Ada alasan mengapa Bapak berlaku demikian. Ternyata ada hal lain yang sedang terjadi didalam keluarga. Kakak ketiga Hari tiba-tiba meminta izin untuk menikah. Bapak tidak melarang keputusan itu sedikitpun. Dan tidak pernah pula Bapak mendikte keputusan hidup anak-anaknya. Mulai dari masalah sekolah bahkan hingga permasalah menikah seperti ini sekalipun. Tetapi dia ingin diberikan waktu. Setidaknya hingga akhir tahun, karena anak kesayangannya akan pulang tahun ini. Ayah juga sudah tidak sabar bertemu dengan anak kesayangannya. Betapa ayah sudah menunggu hari-hari ketika Yusuf akhirnya bertemu dengan Ya'quf setelah terpisahkan sangat lama. Hari sudah menyusun secara rapih cerita apa yang ia akan sampaikan kepada ayah, tentang hari ketika ia ditenggelamkan kedalam sumur. Tentang hari ketika ia mendekam di penjara karena fitnah. Dan hari itu terancam gagal karena Randi. Betapa Hari akhirnya membayangkan bahwa Randi tak ubahnya seperti kakak-kakak lelakinya nabi Yusuf yang telah membuatnya merasakan banyak tantangan dalam hidup.

Randi sudah tidak sabar ingin menikahi wanita pujaannya. Tidak perduli hal lain yang sedang berlangsung dalam keluarga. Tiba-tiba Randi langsung melamar ke keluarga si mempelai wanita tanpa sepengetahuan keluarga. Sehingga pernikahanpun tak terelakkan. Ayah dengan terpaksa masuk kedalam panggung sandiwara yang diciptakan oleh Randi. Dan melupakan keadaan Yusuf yang sedang merindukan kebersamaan bersama keluarganya.

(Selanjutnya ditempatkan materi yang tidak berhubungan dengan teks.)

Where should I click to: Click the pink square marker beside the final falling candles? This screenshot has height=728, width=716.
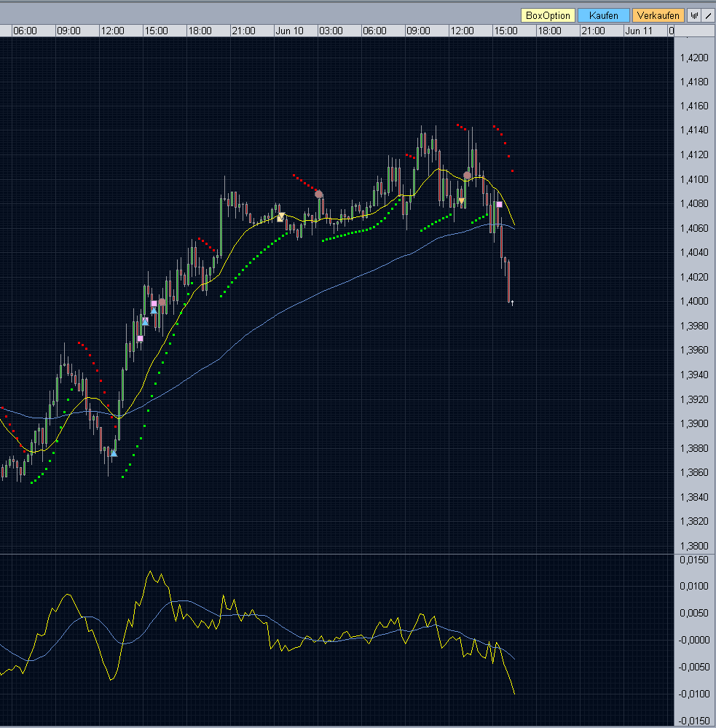tap(499, 205)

Diminggu-minggu saat Hari menolak menelpon Bapak, ternyata Bapak juga tidak berusaha untuk menelpon Hari. Kemungkinan besar Bapak sedang disibukkan oleh rencana pernikahan Randi. Hari semakin kesal. Karena sebenarnya keputusannya mogok nelpon hanyalah sebuah luapan kekesalan. Dalam lubuk hatinya Hari sangat ingin menelpon dan beharap kondisi sudah membaik, dan bapak sudah mengantongi uang untuk membeli tiket kepulangan Hari.

Dari saudaranya Hari mendapatkan kabar bahwa Randi jadi menikah. Beberapa pihak keluarga pergi menghantarkan Randi sebagai mempelai laki-laki ke rumah mempelai wanita. Dan mereka pun resmi dinikahkan di bulan Maret itu.

Kekesalan Hari bertambah. Pertama karena kepulangannya terancam gagal, dan kedua karena ia merasa keberadaannya terhapus dari keluarga. Kenapa dalam acara sesakral ini Hari tidak mendapatkan kabar sedikitpun. Setidaknya Hari bisa menguncapkan beberapa doa. Doa agar mereka salalu dimabukkan oleh asramara cinta, sama seperti ketika Zulaikha tergoda oleh ketampanan Yusuf.

Hari hanya bisa terdiam. Dan menunggu akhir dari semua drama ini. Dan berharap semoga April, bulan yang sengaja dipilih oleh Allah sebagai penanda musim semi, dapat menyemaikan harapannya untuk pulang ke tanah air dan bertemu dengan keluarga tercinta. Kepulangan ini bagi Hari bukan hanya sekeadar pulang, tapi jauh lebih besar dari itu. Kepulangan ini adalah untuk menyemaikan rasa kekeluargaan yang sepertinya pupus oleh empat tahun yang telah berlalu
Keluargaku di kota Adana dalam perayaan hari batik

"Empat tahun berlalu bukan tanpa ada wacana kepulangan sama sekali. Malah sebaliknya, setiap awal tahun aku dan bapak selalu berpikiran positif bahwa kami akan melewati libur musim panas bersama. Namun, sepertinya Allah selalu punya rencana lain.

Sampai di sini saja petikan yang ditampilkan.